▸ **Try it**
When a line below holds the string "axis", show that line.

(Stored items)

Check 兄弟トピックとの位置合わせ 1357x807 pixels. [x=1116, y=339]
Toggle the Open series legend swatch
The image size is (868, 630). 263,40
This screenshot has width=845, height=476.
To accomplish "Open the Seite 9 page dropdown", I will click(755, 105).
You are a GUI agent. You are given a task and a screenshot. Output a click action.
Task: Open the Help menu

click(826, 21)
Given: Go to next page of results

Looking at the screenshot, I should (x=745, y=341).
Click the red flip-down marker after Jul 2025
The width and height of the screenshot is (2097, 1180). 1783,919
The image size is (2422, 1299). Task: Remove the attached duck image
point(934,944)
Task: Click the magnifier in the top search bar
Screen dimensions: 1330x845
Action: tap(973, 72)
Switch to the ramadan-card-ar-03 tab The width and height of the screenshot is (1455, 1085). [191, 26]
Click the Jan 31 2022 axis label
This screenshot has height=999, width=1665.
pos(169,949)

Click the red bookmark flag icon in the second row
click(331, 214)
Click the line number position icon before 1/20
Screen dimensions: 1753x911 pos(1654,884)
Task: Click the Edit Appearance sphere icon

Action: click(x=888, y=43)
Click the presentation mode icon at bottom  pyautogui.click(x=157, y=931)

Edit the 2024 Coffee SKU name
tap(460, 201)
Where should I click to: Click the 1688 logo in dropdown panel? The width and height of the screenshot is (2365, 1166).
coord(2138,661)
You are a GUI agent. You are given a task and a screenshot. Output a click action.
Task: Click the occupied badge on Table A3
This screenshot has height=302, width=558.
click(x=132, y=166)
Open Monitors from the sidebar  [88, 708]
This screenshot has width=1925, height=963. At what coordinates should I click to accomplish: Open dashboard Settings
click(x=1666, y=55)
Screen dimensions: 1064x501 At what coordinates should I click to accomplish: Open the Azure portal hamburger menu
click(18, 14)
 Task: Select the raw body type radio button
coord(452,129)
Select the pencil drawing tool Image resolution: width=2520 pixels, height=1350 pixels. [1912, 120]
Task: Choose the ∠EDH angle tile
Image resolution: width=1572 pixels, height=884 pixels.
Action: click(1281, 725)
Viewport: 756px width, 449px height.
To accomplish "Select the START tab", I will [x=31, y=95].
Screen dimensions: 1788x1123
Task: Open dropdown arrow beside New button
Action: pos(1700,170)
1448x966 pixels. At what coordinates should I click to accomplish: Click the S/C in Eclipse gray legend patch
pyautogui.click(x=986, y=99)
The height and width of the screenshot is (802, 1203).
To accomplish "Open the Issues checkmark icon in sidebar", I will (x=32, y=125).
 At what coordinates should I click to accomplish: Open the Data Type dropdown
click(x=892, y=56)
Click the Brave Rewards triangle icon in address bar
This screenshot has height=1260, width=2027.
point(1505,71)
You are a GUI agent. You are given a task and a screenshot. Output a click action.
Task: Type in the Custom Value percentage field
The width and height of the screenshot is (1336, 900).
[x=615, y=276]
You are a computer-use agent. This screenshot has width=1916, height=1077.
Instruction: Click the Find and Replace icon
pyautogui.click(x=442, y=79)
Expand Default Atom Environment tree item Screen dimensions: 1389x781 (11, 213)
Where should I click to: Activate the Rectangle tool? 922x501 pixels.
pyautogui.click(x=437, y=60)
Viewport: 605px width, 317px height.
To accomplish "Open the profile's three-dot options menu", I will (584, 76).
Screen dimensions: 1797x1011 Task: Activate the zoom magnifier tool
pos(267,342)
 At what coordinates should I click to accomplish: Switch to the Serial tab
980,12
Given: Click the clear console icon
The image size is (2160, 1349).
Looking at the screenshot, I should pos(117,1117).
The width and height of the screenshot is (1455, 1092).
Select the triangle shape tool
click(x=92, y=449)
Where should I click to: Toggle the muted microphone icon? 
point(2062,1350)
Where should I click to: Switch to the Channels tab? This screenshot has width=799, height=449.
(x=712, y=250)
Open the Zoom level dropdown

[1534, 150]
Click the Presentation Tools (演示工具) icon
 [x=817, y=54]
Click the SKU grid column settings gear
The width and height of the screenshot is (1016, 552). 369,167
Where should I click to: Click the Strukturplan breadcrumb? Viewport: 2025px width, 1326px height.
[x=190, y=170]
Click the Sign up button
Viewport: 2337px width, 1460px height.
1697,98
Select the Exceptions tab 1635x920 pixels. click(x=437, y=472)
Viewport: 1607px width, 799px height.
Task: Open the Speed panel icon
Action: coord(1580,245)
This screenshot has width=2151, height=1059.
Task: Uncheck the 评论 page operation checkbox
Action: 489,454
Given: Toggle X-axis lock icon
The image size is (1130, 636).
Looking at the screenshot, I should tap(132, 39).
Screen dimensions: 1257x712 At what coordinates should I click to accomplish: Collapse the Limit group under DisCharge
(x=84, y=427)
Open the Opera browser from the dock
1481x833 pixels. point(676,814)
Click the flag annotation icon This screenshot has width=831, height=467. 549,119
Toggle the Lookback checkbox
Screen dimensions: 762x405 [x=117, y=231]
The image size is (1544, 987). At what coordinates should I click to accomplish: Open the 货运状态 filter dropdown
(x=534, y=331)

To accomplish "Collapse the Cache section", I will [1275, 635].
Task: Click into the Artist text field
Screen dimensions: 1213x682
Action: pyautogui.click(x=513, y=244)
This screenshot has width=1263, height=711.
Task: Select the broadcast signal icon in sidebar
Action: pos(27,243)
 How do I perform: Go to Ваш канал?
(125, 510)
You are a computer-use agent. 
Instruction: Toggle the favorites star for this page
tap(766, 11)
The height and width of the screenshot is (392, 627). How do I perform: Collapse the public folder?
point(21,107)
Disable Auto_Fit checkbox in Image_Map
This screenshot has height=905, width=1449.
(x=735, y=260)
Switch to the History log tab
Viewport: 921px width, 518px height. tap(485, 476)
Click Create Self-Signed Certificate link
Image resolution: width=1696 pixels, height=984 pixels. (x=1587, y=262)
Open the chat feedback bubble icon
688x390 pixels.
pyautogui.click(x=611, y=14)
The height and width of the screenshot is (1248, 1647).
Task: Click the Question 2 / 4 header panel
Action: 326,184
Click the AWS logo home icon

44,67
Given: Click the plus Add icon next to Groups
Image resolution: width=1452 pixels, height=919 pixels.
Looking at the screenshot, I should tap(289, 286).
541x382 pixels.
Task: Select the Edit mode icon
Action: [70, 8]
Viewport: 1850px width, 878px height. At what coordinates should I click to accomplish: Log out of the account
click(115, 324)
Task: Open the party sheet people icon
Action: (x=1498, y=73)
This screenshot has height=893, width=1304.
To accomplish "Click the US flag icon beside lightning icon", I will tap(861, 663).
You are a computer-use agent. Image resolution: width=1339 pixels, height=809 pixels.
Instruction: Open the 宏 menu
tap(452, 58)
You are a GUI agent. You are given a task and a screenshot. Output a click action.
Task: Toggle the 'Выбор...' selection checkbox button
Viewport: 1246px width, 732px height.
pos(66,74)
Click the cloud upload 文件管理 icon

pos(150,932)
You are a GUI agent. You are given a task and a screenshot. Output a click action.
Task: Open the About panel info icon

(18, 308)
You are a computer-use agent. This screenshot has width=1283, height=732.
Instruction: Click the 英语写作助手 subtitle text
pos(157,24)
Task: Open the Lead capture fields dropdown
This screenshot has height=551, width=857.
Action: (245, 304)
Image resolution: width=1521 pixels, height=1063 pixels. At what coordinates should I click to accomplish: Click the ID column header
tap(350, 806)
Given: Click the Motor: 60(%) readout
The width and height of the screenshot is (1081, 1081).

▸ **Reply to the exercise**
Click the Jan 31 2022 axis label
Given: Toggle X-axis lock icon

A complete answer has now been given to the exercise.